Turn the records below into a Markdown table with the columns "Row" and "Line," numbering each line in order and leaving out any blank lines.

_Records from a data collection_

┏━━

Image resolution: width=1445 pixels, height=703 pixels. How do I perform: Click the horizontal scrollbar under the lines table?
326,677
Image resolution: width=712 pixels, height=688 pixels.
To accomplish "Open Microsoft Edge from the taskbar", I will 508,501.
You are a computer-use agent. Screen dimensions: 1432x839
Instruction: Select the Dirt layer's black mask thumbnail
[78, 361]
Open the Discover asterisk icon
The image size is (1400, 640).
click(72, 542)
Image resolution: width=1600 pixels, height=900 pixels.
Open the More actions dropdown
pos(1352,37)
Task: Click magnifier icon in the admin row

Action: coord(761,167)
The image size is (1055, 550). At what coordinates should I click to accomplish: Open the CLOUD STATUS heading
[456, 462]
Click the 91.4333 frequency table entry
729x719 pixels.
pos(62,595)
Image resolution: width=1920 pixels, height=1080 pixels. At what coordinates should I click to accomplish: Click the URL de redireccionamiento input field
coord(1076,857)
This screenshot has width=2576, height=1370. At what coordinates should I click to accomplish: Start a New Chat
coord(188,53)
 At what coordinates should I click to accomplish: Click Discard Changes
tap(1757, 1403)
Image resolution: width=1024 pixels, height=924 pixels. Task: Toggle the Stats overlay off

┗━━

_Task result_
| Row | Line |
|---|---|
| 1 | Image resolution: width=1445 pixels, height=703 pixels. How do I perform: Click the horizontal scrollbar under the lines table? |
| 2 | 326,677 |
| 3 | Image resolution: width=712 pixels, height=688 pixels. |
| 4 | To accomplish "Open Microsoft Edge from the taskbar", I will 508,501. |
| 5 | You are a computer-use agent. Screen dimensions: 1432x839 |
| 6 | Instruction: Select the Dirt layer's black mask thumbnail |
| 7 | [78, 361] |
| 8 | Open the Discover asterisk icon |
| 9 | The image size is (1400, 640). |
| 10 | click(72, 542) |
| 11 | Image resolution: width=1600 pixels, height=900 pixels. |
| 12 | Open the More actions dropdown |
| 13 | pos(1352,37) |
| 14 | Task: Click magnifier icon in the admin row |
| 15 | Action: coord(761,167) |
| 16 | The image size is (1055, 550). At what coordinates should I click to accomplish: Open the CLOUD STATUS heading |
| 17 | [456, 462] |
| 18 | Click the 91.4333 frequency table entry |
| 19 | 729x719 pixels. |
| 20 | pos(62,595) |
| 21 | Image resolution: width=1920 pixels, height=1080 pixels. At what coordinates should I click to accomplish: Click the URL de redireccionamiento input field |
| 22 | coord(1076,857) |
| 23 | This screenshot has width=2576, height=1370. At what coordinates should I click to accomplish: Start a New Chat |
| 24 | coord(188,53) |
| 25 |  At what coordinates should I click to accomplish: Click Discard Changes |
| 26 | tap(1757, 1403) |
| 27 | Image resolution: width=1024 pixels, height=924 pixels. Task: Toggle the Stats overlay off |